▶ [Texte fourni]
▼▼▼

Les vœux - Journal rétroactif de la fabrication du film
Printemps 2004 : Je décide d’écrire un scénario d’après une nouvelle de Pascal Quignard que j’avais lue dans mon adolescence et qui m’avait frappée, Le Nom sur le bout de la langue. Cela me semble fou d’avoir pour projet de premier court-métrage un conte médiéval, mais cette folie me paraît stimulante. Si j’y arrive, je pourrai tout faire par la suite !
Ete 2005 : En travaillant avec Clara Bourreau, scénariste, et en faisant parfois relire le scénario par des amis de bon conseil, nous sommes parvenues à une première version de continuité dialoguée. Je rencontre Pascal Quignard qui me donne son accord pour cette adaptation, et me conseille de s’éloigner le plus possible de son texte pour me l’approprier tout à fait. Nous déambulons dans les Buttes Chaumont, c’est une journée ensoleillée, la lumière joue dans les feuilles des arbres, je lui serai pour toujours reconnaissante de sa confiance. Par la suite, je développe notamment la deuxième partie du film, avec la Belle Dame, un personnage qui n’existait pas dans la nouvelle.
2005/2006 : J’ai fait lire le projet à plusieurs jeunes producteurs de court-métrage, mais personne ne se sent prêt à l’accueillir : trop compliqué ce projet de conte pour un premier film. Je décide donc de m’appuyer sur la société pour laquelle je travaille beaucoup, Why Not Productions : ils sont d’accord pour que je produise le film au sein de la société.
La recherche de financements commence.
C’est d’abord la région Limousin qui accepte de soutenir le projet. En septembre 2006, j’effectue des premiers repérages dans toute la région en compagnie d’une amie réalisatrice, Sara Rastegar, qui nous permettront de définir la zone dans laquelle je tournerai, à la frontière entre les trois départements Creuse, Corrèze et Haute Vienne, sur le plateau des Millevaches. Nous avons trouvé le pont sur lequel Bjorn passera dans l’autre monde…
Puis la région Pays de Loire nous apporte à son tour son soutien, et je sais déjà que je veux y tourner les scènes avec la Belle Dame, dans le bois et sur la plage du Veillon, en Vendée. C’est un lieu magique, une lagune intemporelle où j’ai traîné des jours de vacances adolescentes, à l’âge où l’on a encore envie de croire aux fées…
Je sais déjà que je veux travailler avec une amie d’enfance, Elodie Faillenet, pour les costumes. Je lui fais lire la bande dessinée de François Bourgeon, Les Compagnons du Crépuscule, je l’emmène en week end voir la tapisserie de l’Apocalyse à Angers, nous allons plusieurs fois musarder au musée de Cluny – musée du Moyen-Âge, à Paris.

▲▲▲

▶ [Données disponibles]
▼▼▼

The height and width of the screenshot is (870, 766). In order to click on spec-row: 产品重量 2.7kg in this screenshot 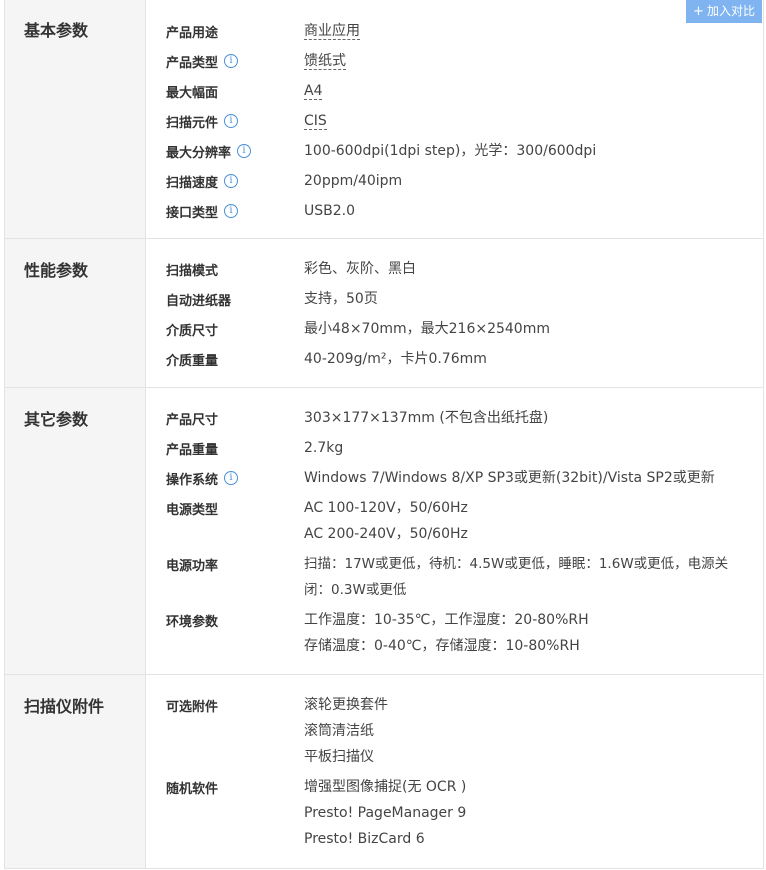, I will do `click(464, 450)`.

▲▲▲

▶ [Travail à faire]
**1.** Recopiez mot pour mot le passage du journal de fabrication du film Les vœux qui s'ouvre sur les mots contenant « Les vœux - Journal » et se ferme sur « par la suite ! ».
**2.** Poursuivez le journal de fabrication du film Les vœux à la suite de sa dernière phrase.

▶ [Réponses fournies]
**1.**
Les vœux - Journal rétroactif de la fabrication du film
Printemps 2004 : Je décide d’écrire un scénario d’après une nouvelle de Pascal Quignard que j’avais lue dans mon adolescence et qui m’avait frappée, Le Nom sur le bout de la langue. Cela me semble fou d’avoir pour projet de premier court-métrage un conte médiéval, mais cette folie me paraît stimulante. Si j’y arrive, je pourrai tout faire par la suite !

**2.**
Je découvre la tapisserie de Bayeux, cette longue bande dessinée brodée qui raconte la bataille de Hastings. Dans la fresque qui orne les bordures, j’y vois Colbrune et Bjorn, nus, qui ont l’air tirés par des puissances supérieures et pourtant semblent se chercher… Ce sera le premier carton du générique.
Février 2007 : Je pars pour deux mois et demi au Cameroun sur le tournage du film de Claire Denis, White Material. C’est la première fois que je vais travailler sur un tournage de long-métrage de bout en bout. Je suis résolue à lancer la préparation de mon film à mon retour, avec l’argent des deux régions, et chargée de l’énergie de cette première expérience…
Nous sommes dans une région rurale du Cameroun, et je pense à Colbrune et Bjorn en observant les maisons de terre rouge qui bordent la piste, les petits potagers, le linge qui sèche étendu sur les buissons, la valeur accordée aux objets de tous les jours.
Mai 2007 : Nous commençons la préparation du film.
Je commence à travailler avec Benjamin Papin comme assistant à la mise en scène. Avec le chef opérateur, Tom Harari, ils se connaissent très bien, ça tombe bien.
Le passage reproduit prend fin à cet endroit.